As for Obama’s interventionists, they are grotesquely described as people “who think military intervention is the only way for America to avoid looking weak” while Obama courageously refuses to believe that “every problem has a military solution.”
Name one person who does.
“Why is it that everybody is so eager to use military force?” Obama recently and plaintively asked about Ukraine. In reality, nobody is. What actual earthlings are eager for is sending military assistance to Ukraine’s woefully equipped forces.
That’s what the interim prime minister asked for when he visited here in March —and was denied. (He was even denied night-vision goggles and protective armor.) Two months later, military assistance was the first thing Petro Poroshenko, Ukraine’s newly elected president, said he wanted from the United States. Note: not boots on the ground.
Same for Syria. It was Obama, not his critics, who went to the brink of a military strike over the use of chemical weapons. From which he then flinched. Critics have been begging Obama to help train and equip the outmanned and outgunned rebels — a policy to whichhe now intimates he might finally be coming around.

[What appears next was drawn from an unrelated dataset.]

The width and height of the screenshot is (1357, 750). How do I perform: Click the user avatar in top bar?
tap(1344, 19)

Three years late. Qusair, Homs and major suburbs of Damascus have already been retaken by the government. The battle has by now so decisively tilted toward Assad — backed by Russia, Iran and Hezbollah, while Obama dithered — that Assad is holding triumphal presidential elections next week.
Amid all this, Obama seems unaware of how far his country has fallen. He attributes claims of American decline to either misreading history or partisan politics. Problem is: Most of the complaints are coming from abroad, from U.S. allies with no stake whatsoever in U.S. partisan politics. Their concern is their own security as they watch this president undertake multiple abdications from Warsaw to Kabul.

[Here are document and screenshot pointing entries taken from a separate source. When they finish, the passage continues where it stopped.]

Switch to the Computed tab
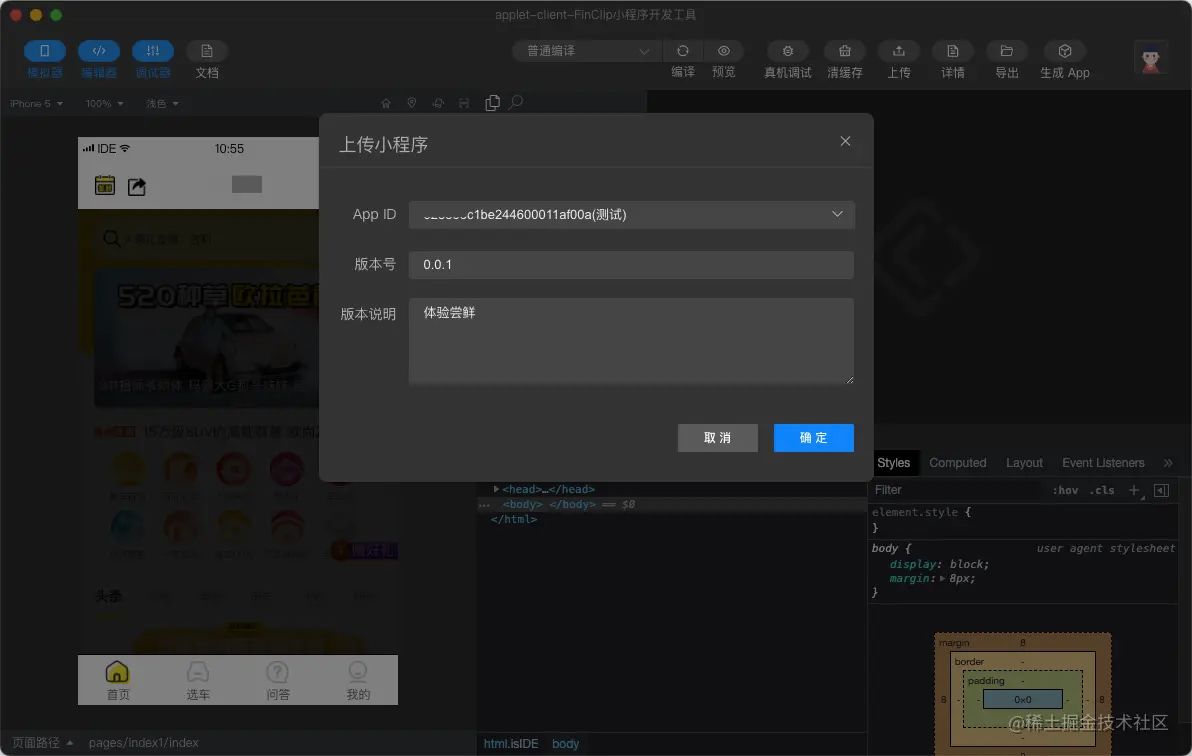Image resolution: width=1192 pixels, height=756 pixels. [957, 463]
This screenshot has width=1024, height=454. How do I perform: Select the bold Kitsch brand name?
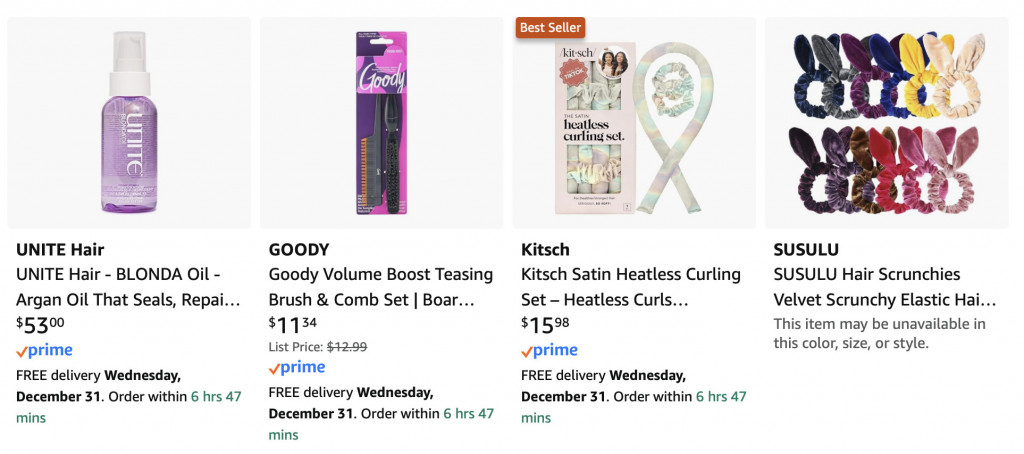point(545,250)
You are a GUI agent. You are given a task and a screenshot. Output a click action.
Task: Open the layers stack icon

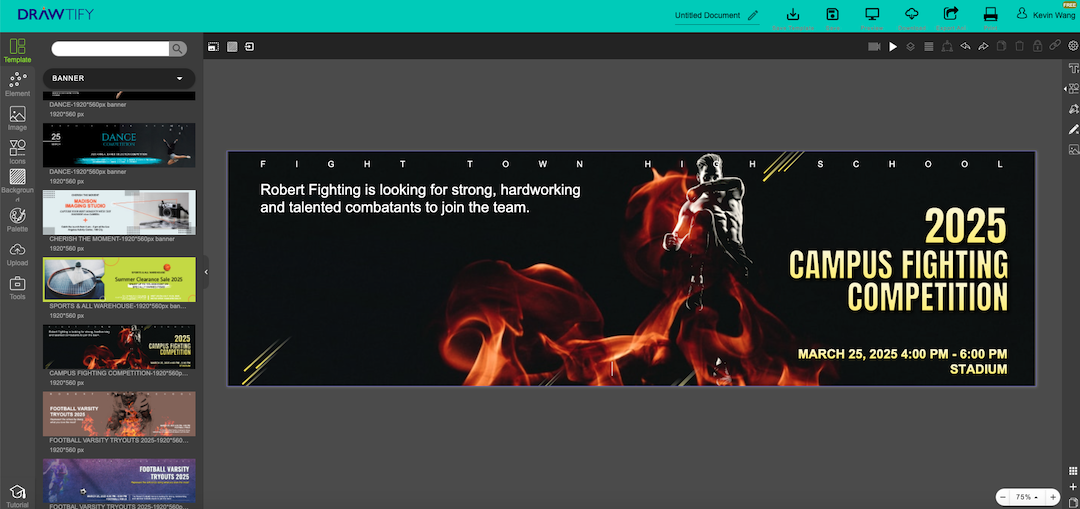910,47
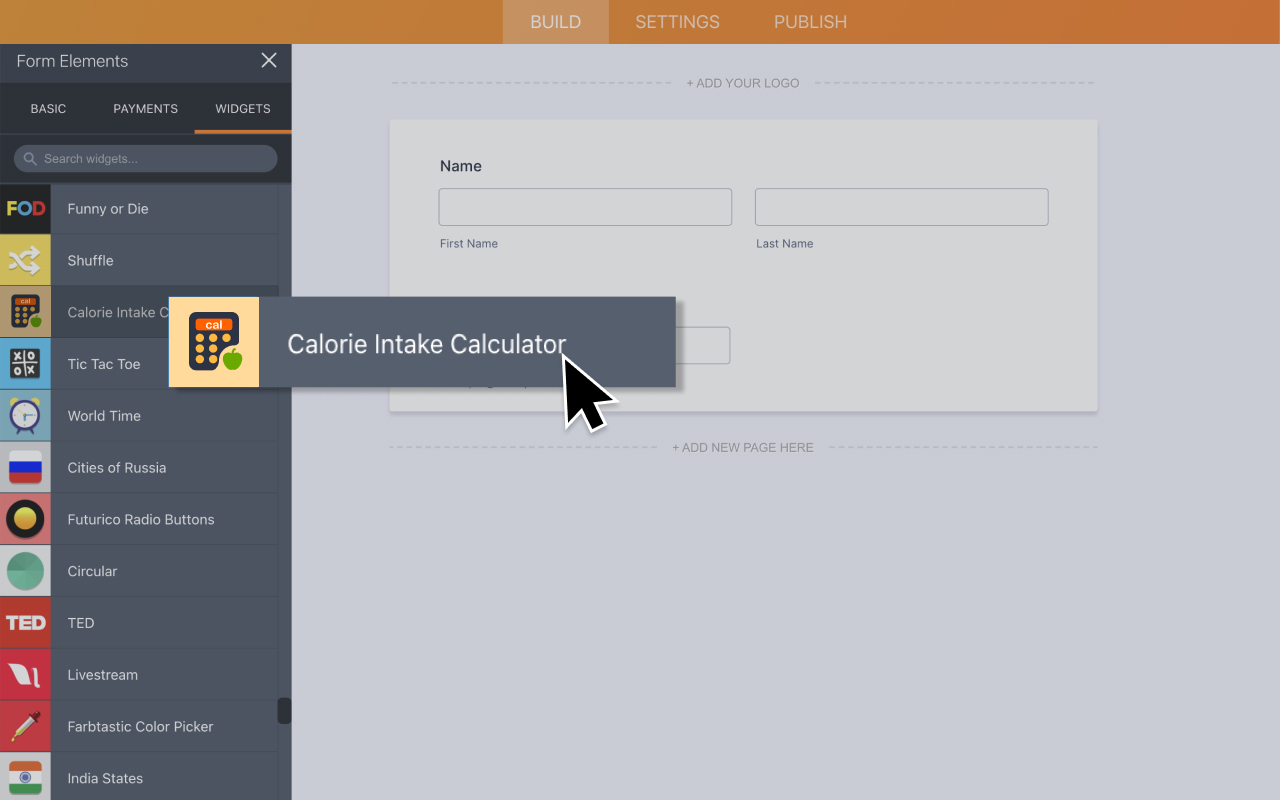This screenshot has width=1280, height=800.
Task: Select the Futurico Radio Buttons icon
Action: [x=25, y=519]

What is the world to think when Obama makes the case for a residual force in Afghanistan — “after all the sacrifices we’ve made, we want to preserve the gains that you have helped to win” — and then announce a drawdown of American forces to 10,000, followed by total liquidation within two years on a fixed timetable regardless of circumstances?
The policy contradicts the premise. If you want not to forfeit our terribly hard-earned gains — as we forfeited all our gains in Iraq with the 2011 withdrawal — why not let conditions dictate the post-2014 drawdowns? Why go to zero — precisely by 2016?
For the same reason, perhaps, that the Afghan surge was ended precisely in 2012, in the middle of the fighting season — but before the November election. A 2016 Afghan end date might help Democrats electorally and, occurring with Obama still in office, provide a shiny new line to his résumé.
Is this how a great nation decides matters of war and peace — to help one party and polish the reputation of one man? As with the West Point speech itself, as with the president’s entire foreign policy of retreat, one can only marvel at the smallness of it all.